To prove its case, the EEOC hired an expert to show that the use of credit reports created and adverse impact upon African Americans. The problem was that the employer did not retain racial data on its applicants. So, the EEOC attempted through the expert to reconstruct the applicant pool. The court found that the expert’s process to reconstruct the pool was flawed and untested and was not an accepted process by the expert’s peer group. These are all classic Daubert issues. The court rejected his report under Daubert and the EEOC lost all evidence of adverse impact. The court then granted the employer summary judgment, dismissing the case. The court never reached whether there was adverse impact or if there was, whether the credit report was justified by business necessity. The court did note, in passing, that the EEOC requires the obtaining of credit reports for 84 out of 97 positions within the Commission.

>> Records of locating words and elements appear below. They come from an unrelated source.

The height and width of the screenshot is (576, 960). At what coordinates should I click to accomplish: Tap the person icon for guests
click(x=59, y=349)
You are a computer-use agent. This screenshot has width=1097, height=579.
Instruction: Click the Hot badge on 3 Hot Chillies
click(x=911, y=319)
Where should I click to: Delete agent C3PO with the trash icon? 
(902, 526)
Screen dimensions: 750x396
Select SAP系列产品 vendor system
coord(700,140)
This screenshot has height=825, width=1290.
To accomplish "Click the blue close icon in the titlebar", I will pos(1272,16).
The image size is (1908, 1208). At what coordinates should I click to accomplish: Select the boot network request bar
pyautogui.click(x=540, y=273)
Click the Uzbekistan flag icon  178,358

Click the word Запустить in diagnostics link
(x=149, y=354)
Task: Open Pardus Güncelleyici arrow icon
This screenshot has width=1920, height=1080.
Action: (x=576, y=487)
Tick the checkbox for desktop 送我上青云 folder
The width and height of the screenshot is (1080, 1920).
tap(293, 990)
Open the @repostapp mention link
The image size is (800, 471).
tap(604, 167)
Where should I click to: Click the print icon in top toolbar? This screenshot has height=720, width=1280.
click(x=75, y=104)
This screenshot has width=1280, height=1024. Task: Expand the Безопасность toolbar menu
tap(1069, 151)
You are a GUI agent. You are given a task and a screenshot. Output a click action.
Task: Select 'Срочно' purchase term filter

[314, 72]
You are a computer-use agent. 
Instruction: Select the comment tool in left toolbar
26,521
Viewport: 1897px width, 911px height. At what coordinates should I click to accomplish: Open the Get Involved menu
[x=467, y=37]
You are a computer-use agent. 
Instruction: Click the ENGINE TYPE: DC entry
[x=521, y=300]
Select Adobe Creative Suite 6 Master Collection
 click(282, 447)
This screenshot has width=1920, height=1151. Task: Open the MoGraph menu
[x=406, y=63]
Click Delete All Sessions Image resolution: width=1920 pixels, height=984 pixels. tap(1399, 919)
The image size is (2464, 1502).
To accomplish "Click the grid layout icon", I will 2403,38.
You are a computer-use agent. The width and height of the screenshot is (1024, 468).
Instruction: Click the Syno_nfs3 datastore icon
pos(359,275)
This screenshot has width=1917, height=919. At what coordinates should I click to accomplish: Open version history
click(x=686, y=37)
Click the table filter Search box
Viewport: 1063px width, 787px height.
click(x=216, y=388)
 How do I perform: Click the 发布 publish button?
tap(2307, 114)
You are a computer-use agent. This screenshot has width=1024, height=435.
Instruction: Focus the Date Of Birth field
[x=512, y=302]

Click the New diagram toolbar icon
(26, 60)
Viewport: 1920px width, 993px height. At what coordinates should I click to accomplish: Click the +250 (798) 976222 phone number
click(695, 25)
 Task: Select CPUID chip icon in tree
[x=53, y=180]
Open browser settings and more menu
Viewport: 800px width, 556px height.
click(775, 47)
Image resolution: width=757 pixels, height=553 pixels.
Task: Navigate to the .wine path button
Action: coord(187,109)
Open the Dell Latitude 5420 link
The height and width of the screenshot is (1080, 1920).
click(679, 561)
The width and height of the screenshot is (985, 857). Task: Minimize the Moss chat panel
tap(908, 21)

In this case, the end user had created a matrix of sorts for what it was looking for, and if the case had gone further, such a limited and pointed review of relevant information within a credit report may have saved the use of this information for the employer. Thus like criminal records, a blanket policy, probably will not work. Here, the applicant was to work within the financial aid departments of several universities. In the past, there have been thefts and identity thefts by these employees. As such, background checks were established to minimize/eliminate such thefts. The employer looked at things such as: overdue child support, unpaid judgments, past due accounts over 60 days, current collections, tax liens, all which were over $2,000 as well as looking for garnishments and those without any credit history whatsoever. They were trying to see if the applicant was under any financial pressure that might tempt that person to steal. This of course, begs the question whether those under financial pressure are more likely to steal than those within the general population.